Goal 1. In the golf holes text, list every name that appears in the line directly under "10th hole at".

Text.
## Begin
As for Troon, I didn’t know what the 8th hole was until I looked it up specifically, but it’s the Postage Stamp hole! Only 123 yards long, but the tiny sized green (only a little larger than a stamp) and usual high winds make it tough.
9th hole at
9, 9 happy gilmore, Chambers Bay, Augusta, Turnberry
I’ll admit it took me a solid 5 seconds to figure out what 9th hole at 9 was referring to. Then again, it’s the 9th green at 9, but I’ll give the people googling that a break. And it’s the 20th anniversary of the movie! So this goes on the list of searches that might be time related.
As for the other mentions, Chambers Bay is just a giant downhill par 3, while the 9th at Turnberry is a par 4 along the ocean that looks really cool, so it gets a picture here.
10th hole at
The Belfry, The Brabazon, Riviera, Augusta, Doral
The Brabazon course at the Belfry is a course in England that gets mention for hosting tons of Ryder Cups. And even though it hasn’t hosted a Cup since 2002, I remember the 10th hole. It’s this drivable par 4 with a river that runs up to a narrow green.
Given that the green looks so small, it’s important to note that the hole plays at around 311 yards, and in tournament play they can move the tees up. If you get to a point where it’s a 275 yard shot, then you really start to wonder why you’d lay up. Also take a look at this old video and some of the older players going for the green. You can ignore the random amateur at the end, but the video will give you a better view on what the hole looks like from the tee.
Also relevant this week is the 10th hole at Riviera. Another drivable par 4, and a hole that will get a lot of attention this week. Talked about in the preview, so I’ll defer the explanation to that.
As for the 10th hole at Doral, it’s just a giant par 5 around a lake, similar to the 6th at Bay Hill, which I also couldn’t find a good picture of. Odd.
11th hole at
St. Andrews, Augusta National, Augusta, the Masters, Ballybunion
With Augusta National claiming 3 of the 5 autocompletes for the 11th hole, I guess I actually have to start talking about it! The 11th hole is the start of Amen Corner, a par 4 over 500 yards. The tee shot is hit semi-blind to the top of a hill. When you get to the top, it’s down hill around a lake. Really tough hole considering the length first off, and second because it’s tough to get it close to the hole when it’s anywhere on the left side of the green.
I’m also a big fan of the 11th because it’s the first hole of the day where I can watch guys on the Master’s stream! On Thursday and Friday, I’ll sit and wait for that first group to get to their second shots at 11, and then I know I’ll be able to watch golf the rest of the day.
As for the 11th at Ballybunion, we have a cool little par three on the ocean.
## End
Materials provided.
## Begin
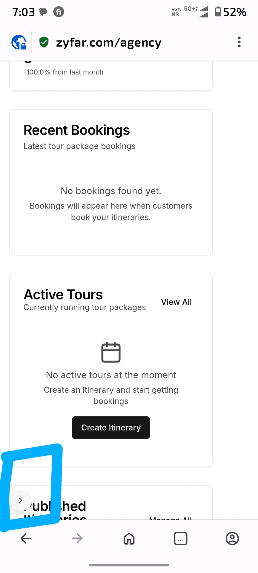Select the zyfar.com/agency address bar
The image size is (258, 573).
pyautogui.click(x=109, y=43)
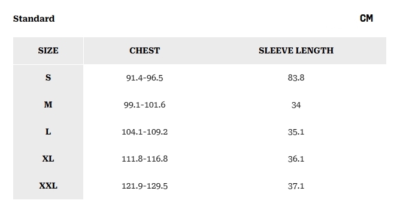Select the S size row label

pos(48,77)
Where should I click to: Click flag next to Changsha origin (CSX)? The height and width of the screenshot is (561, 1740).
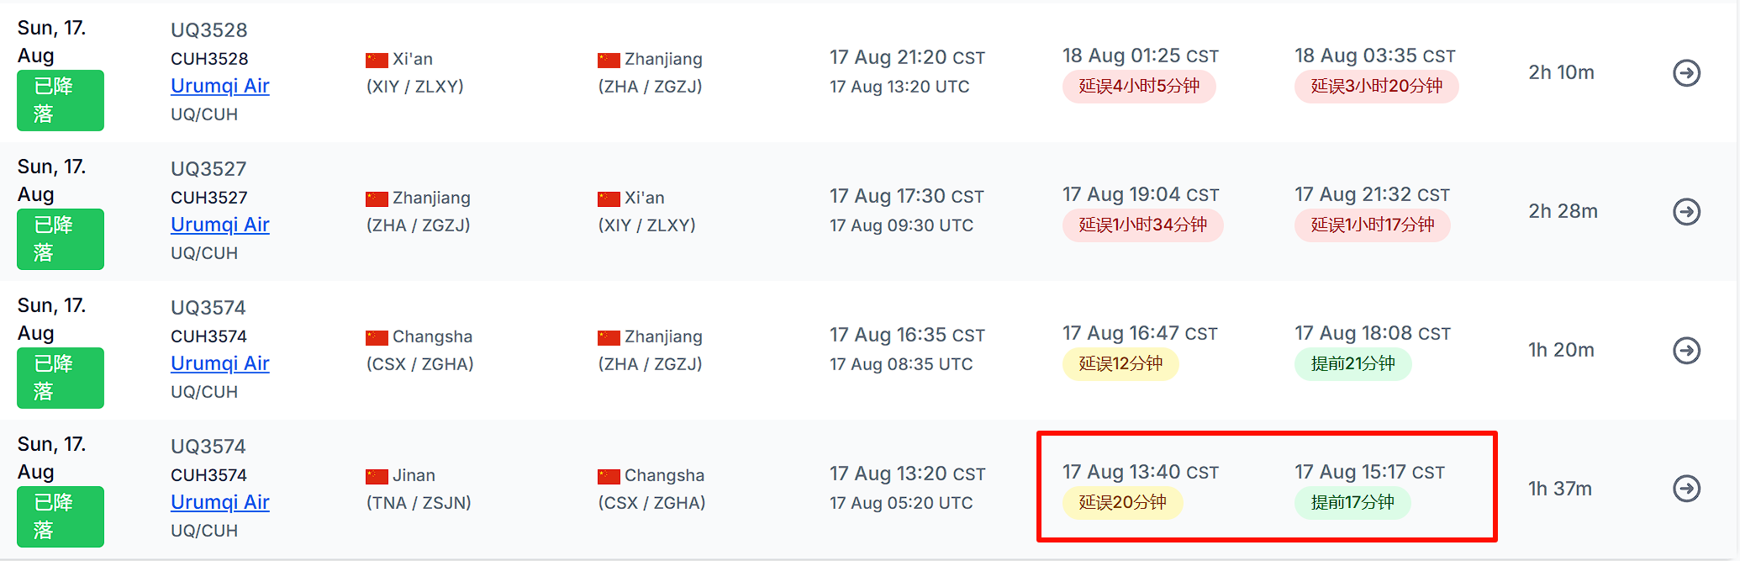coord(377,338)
## End
## Begin
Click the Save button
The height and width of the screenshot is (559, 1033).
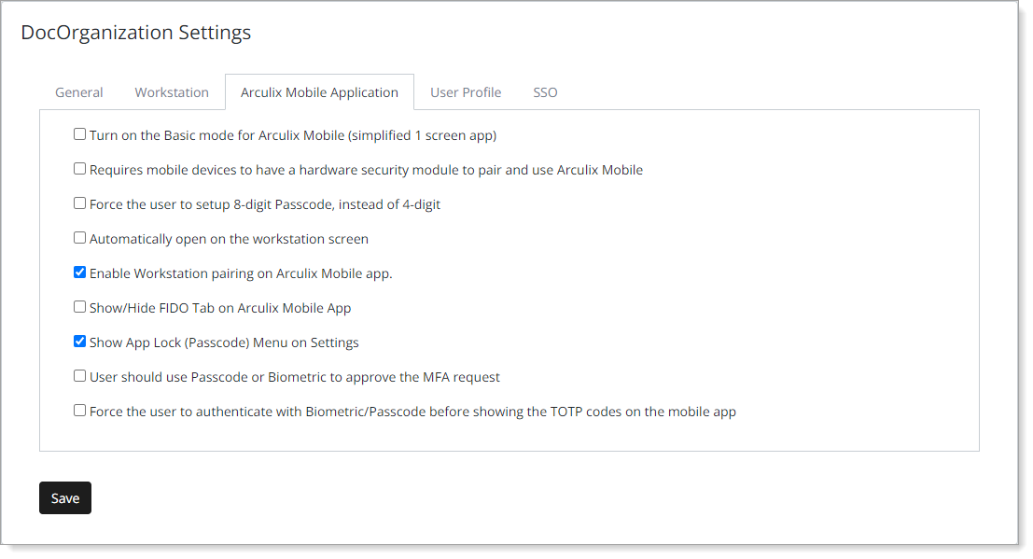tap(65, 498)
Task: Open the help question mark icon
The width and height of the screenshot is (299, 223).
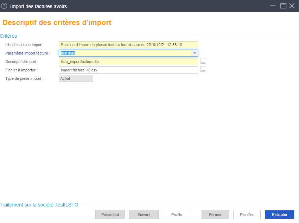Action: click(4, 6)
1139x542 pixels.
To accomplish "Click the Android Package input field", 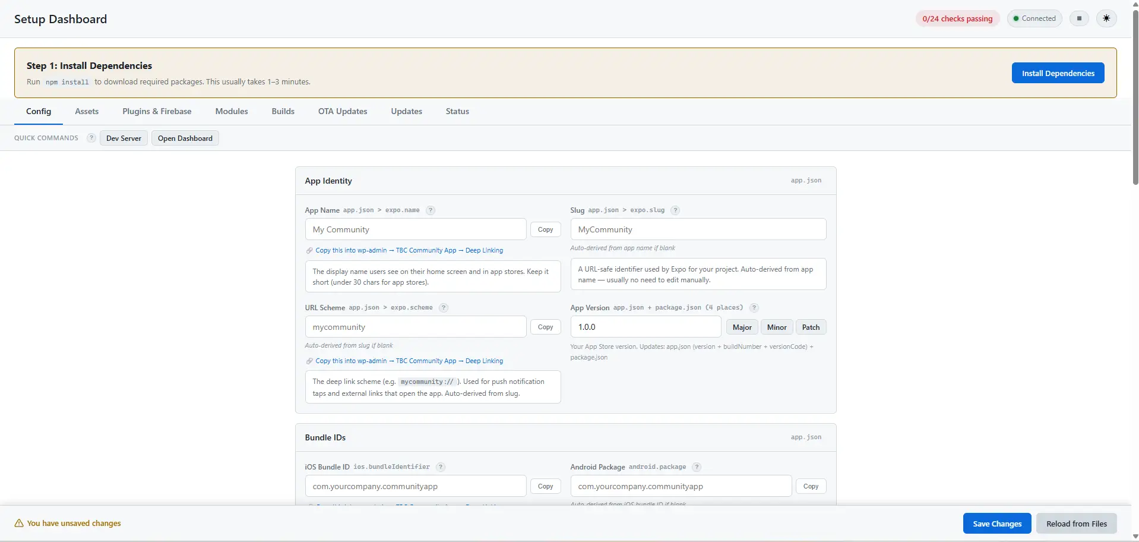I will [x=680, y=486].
## End
## Begin
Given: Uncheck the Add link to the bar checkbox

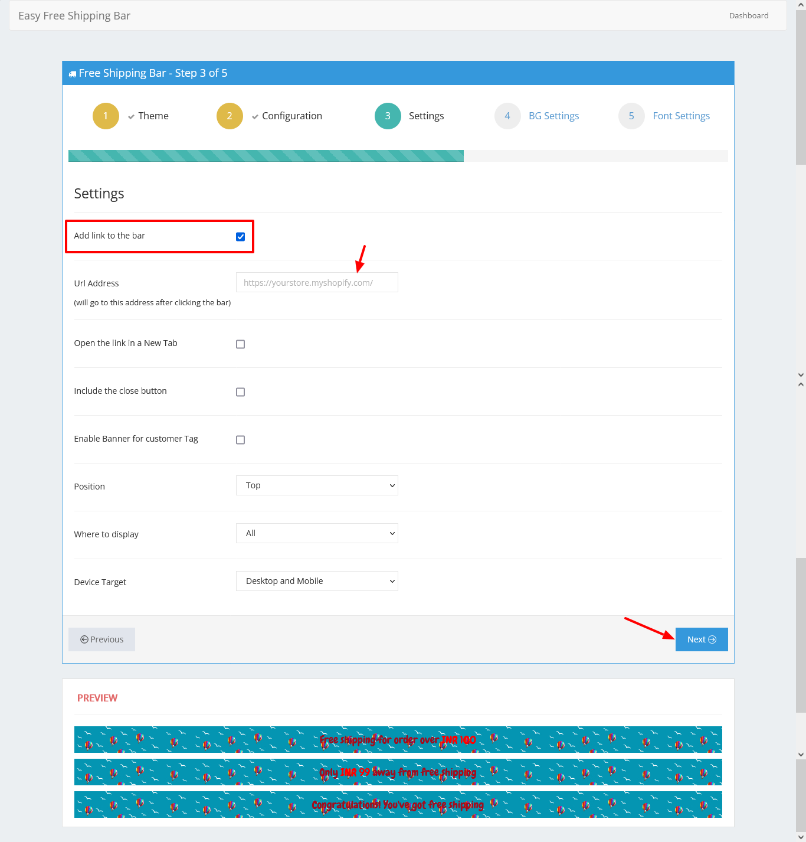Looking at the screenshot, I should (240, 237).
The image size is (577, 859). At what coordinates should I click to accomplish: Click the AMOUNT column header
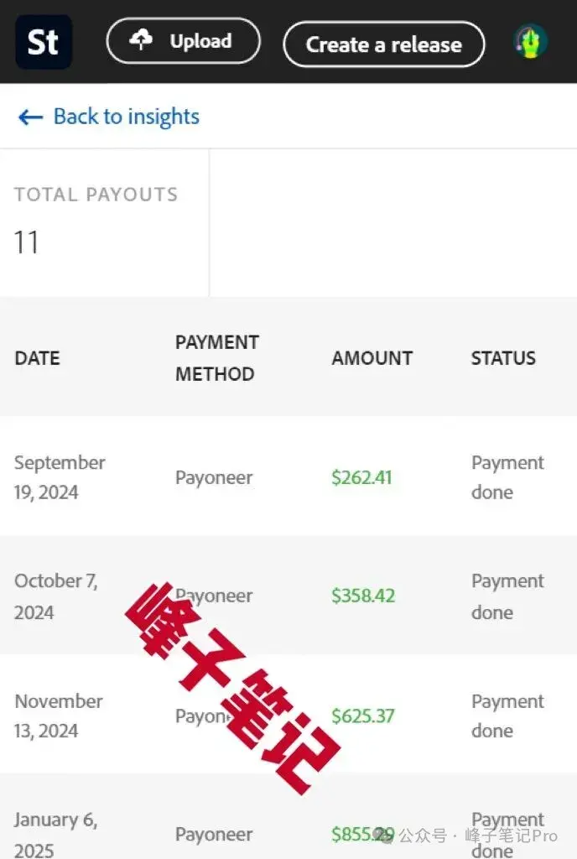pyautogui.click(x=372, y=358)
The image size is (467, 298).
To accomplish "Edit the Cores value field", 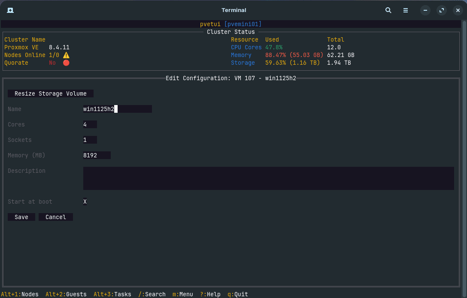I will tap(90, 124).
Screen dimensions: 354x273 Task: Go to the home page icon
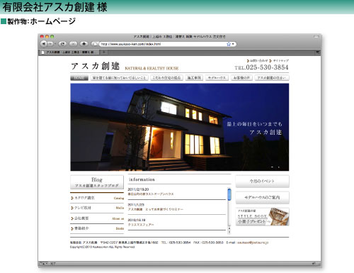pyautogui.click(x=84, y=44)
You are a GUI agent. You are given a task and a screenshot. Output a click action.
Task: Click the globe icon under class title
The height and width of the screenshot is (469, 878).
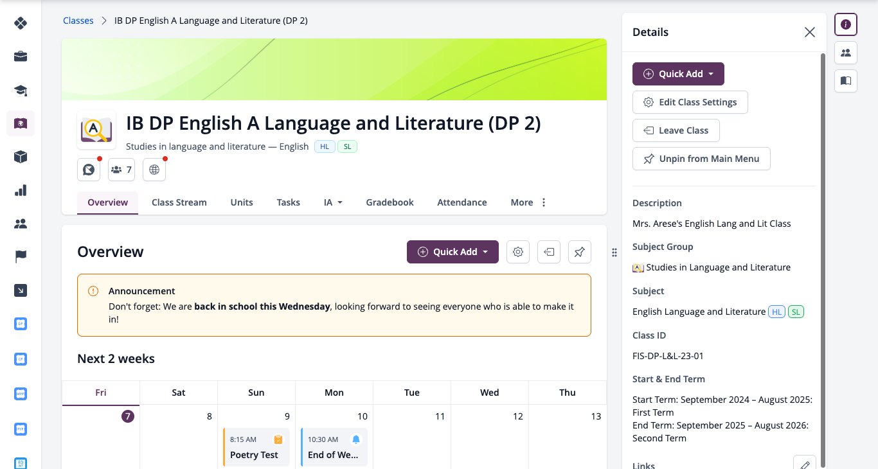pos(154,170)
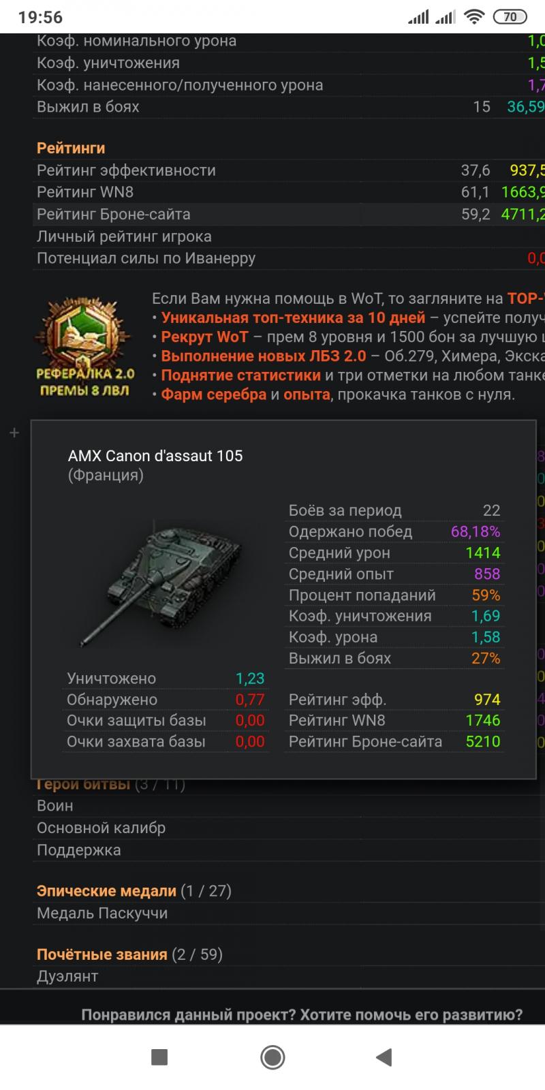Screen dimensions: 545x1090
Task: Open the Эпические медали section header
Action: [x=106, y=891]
## End
Goal 2. Rescale the records from the line containing "Where should I" down to the line containing "coord(377,338)", both included. Repeat these lines with their requests, multiply every coordinate in the answers by 2.6, and round to whole numbers with halves going up. Leave out the pictures.

Task response 1. The Belfry, The Brabazon, Riviera, Augusta, Doral

Task response 2.
Where should I click to: Click flag next to Changsha origin (CSX)? The height and width of the screenshot is (561, 1740).
coord(980,879)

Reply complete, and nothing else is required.